▶ _Required work_:
The entries are to be given again in full. Every word must match.

[Exercise material — start]

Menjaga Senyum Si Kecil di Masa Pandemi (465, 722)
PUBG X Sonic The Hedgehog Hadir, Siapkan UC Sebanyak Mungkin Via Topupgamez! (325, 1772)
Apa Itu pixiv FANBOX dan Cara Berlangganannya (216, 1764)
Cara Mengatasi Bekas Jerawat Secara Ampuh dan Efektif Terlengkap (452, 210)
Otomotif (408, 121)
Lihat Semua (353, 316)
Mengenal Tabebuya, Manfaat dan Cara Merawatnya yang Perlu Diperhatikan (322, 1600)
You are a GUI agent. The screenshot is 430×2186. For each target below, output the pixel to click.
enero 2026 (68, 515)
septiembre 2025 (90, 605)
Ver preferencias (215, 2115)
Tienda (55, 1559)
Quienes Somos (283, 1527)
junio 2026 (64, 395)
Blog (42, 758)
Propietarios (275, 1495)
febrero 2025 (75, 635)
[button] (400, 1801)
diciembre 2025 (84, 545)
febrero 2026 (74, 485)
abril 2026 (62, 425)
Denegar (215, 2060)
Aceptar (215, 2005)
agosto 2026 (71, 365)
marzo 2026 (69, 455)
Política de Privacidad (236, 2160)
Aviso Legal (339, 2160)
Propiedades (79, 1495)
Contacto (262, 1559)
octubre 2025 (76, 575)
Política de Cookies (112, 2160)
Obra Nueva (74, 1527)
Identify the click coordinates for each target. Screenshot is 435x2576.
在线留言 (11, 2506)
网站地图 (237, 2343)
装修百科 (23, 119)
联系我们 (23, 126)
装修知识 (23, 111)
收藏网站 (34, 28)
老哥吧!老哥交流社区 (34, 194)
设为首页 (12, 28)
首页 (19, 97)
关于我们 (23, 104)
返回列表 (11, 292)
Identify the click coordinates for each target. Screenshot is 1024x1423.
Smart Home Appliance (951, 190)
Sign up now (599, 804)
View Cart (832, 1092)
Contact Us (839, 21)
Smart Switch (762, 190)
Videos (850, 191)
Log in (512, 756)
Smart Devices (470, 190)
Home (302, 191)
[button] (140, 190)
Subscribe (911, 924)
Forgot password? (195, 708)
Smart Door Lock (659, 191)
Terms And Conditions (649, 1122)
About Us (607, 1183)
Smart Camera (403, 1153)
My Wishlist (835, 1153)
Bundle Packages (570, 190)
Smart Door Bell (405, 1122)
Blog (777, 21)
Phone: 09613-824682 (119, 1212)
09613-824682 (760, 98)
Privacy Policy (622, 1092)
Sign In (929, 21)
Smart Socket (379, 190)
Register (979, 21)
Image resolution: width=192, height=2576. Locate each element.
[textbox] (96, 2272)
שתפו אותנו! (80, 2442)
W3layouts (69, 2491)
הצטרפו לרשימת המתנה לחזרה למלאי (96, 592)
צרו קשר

[Exercise material — finish]

▶ _Solution below_:
Menjaga Senyum Si Kecil di Masa Pandemi (465, 722)
PUBG X Sonic The Hedgehog Hadir, Siapkan UC Sebanyak Mungkin Via Topupgamez! (325, 1772)
Apa Itu pixiv FANBOX dan Cara Berlangganannya (216, 1764)
Cara Mengatasi Bekas Jerawat Secara Ampuh dan Efektif Terlengkap (452, 210)
Otomotif (408, 121)
Lihat Semua (353, 316)
Mengenal Tabebuya, Manfaat dan Cara Merawatnya yang Perlu Diperhatikan (322, 1600)
You are a GUI agent. The screenshot is 430×2186. For each target below, output the pixel to click.
enero 2026 (68, 515)
septiembre 2025 (90, 605)
Ver preferencias (215, 2115)
Tienda (55, 1559)
Quienes Somos (283, 1527)
junio 2026 (64, 395)
Blog (42, 758)
Propietarios (275, 1495)
febrero 2025 (75, 635)
[button] (400, 1801)
diciembre 2025 (84, 545)
febrero 2026 (74, 485)
abril 2026 (62, 425)
Denegar (215, 2060)
Aceptar (215, 2005)
agosto 2026 (71, 365)
marzo 2026 (69, 455)
Política de Privacidad (236, 2160)
Aviso Legal (339, 2160)
Propiedades (79, 1495)
Contacto (262, 1559)
octubre 2025 (76, 575)
Política de Cookies (112, 2160)
Obra Nueva (74, 1527)
Identify the click coordinates for each target. Screenshot is 435x2576.
在线留言 (11, 2506)
网站地图 (237, 2343)
装修百科 (23, 119)
联系我们 (23, 126)
装修知识 (23, 111)
收藏网站 (34, 28)
老哥吧!老哥交流社区 (34, 194)
设为首页 (12, 28)
首页 (19, 97)
关于我们 (23, 104)
返回列表 (11, 292)
Identify the click coordinates for each target. Screenshot is 1024x1423.
Smart Home Appliance (951, 190)
Sign up now (599, 804)
View Cart (832, 1092)
Contact Us (839, 21)
Smart Switch (762, 190)
Videos (850, 191)
Log in (512, 756)
Smart Devices (470, 190)
Home (302, 191)
[button] (140, 190)
Subscribe (911, 924)
Forgot password? (195, 708)
Smart Door Lock (659, 191)
Terms And Conditions (649, 1122)
About Us (607, 1183)
Smart Camera (403, 1153)
My Wishlist (835, 1153)
Bundle Packages (570, 190)
Smart Door Bell (405, 1122)
Blog (777, 21)
Phone: 09613-824682 (119, 1212)
09613-824682 (760, 98)
Privacy Policy (622, 1092)
Sign In (929, 21)
Smart Socket (379, 190)
Register (979, 21)
Image resolution: width=192, height=2576. Locate each element.
[textbox] (96, 2272)
שתפו אותנו! (80, 2442)
W3layouts (69, 2491)
הצטרפו לרשימת המתנה לחזרה למלאי (96, 592)
צרו קשר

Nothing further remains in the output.